- _SELECTED EXCERPT_:
People Are Legitimately Worried That Men Could Become Infertile by the Year 2060
A recent article by GQ writer Daniel Noah Nalpern examined a troubling study showing that sperm counts of men in the United States, Europe, Australia and New Zealand have fallen by more than 50% over the last 40 years — basically rendering the current generation of men half as fertile as the generation of men who preceded us. If this trend of lower sperm count continues, the world could well be full of infertile men by 2060.
The good news? At least there’s a clear cause: chemicals found in plastics. The bad news? These chemicals are pretty much in everything we ingest — even in food and sex toys.
Nalpern writes that the study “was a meta-analysis by a team of epidemiologists, clinicians and researchers that culled data from 185 studies, which examined semen from almost 43,000 men.” The study showed sperm counts reduced from “99 million sperm per milliliter of semen in 1973 to 47 million per milliliter in 2011” with the trend accelerating in later years.
The study’s lead author, Hagai Levine, confirmed that men are producing less semen and semen with fewer sperm cells.

- _SUPPLIED MATERIAL_:
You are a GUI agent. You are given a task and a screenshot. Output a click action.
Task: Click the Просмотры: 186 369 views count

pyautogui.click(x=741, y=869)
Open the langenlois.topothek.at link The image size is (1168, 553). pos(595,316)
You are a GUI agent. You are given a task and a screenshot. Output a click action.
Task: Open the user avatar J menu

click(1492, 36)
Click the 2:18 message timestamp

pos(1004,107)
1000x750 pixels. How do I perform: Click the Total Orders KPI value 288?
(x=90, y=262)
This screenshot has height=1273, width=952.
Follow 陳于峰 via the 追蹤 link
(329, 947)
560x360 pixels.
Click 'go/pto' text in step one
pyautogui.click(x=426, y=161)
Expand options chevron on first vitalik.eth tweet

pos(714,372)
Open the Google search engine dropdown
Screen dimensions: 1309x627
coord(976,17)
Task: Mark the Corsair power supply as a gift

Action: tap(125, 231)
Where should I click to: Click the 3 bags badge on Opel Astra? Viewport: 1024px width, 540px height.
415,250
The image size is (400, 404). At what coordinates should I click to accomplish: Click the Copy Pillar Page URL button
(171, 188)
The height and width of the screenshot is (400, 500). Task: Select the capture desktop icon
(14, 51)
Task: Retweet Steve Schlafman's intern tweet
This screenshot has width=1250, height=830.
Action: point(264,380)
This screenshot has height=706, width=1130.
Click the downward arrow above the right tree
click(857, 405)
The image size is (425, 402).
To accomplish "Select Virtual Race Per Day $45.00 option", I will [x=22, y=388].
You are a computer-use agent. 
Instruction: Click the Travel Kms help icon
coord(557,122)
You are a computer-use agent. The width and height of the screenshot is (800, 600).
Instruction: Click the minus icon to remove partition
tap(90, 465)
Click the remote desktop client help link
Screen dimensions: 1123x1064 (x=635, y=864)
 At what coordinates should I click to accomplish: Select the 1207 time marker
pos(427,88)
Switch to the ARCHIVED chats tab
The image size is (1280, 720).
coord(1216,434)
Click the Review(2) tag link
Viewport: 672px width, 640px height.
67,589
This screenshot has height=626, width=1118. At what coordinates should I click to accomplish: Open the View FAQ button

- _WHAT YOU NEED TO DO_:
A. According to the article on falling sperm counts, why could the world be full of infertile men by 2060? Answer in one to three sentences.
B. Please say whether each statement agrees with the article on falling sperm counts, answering yes or no and quoting the deciding words: (i) The meta-analysis drew on data from 185 studies. (ii) The decline in sperm counts slowed in later years. (iii) Hagai Levine was the study's lead author.

- _EXPECTED OUTPUTS_:
A. Sperm counts of men in the United States, Europe, Australia and New Zealand have fallen by more than 50% over the last 40 years. If this trend of lower sperm count continues, the world could be full of infertile men by 2060.

B.
(i) Yes: "culled data from 185 studies"
(ii) No: "with the trend accelerating in later years"
(iii) Yes: "The study’s lead author, Hagai Levine"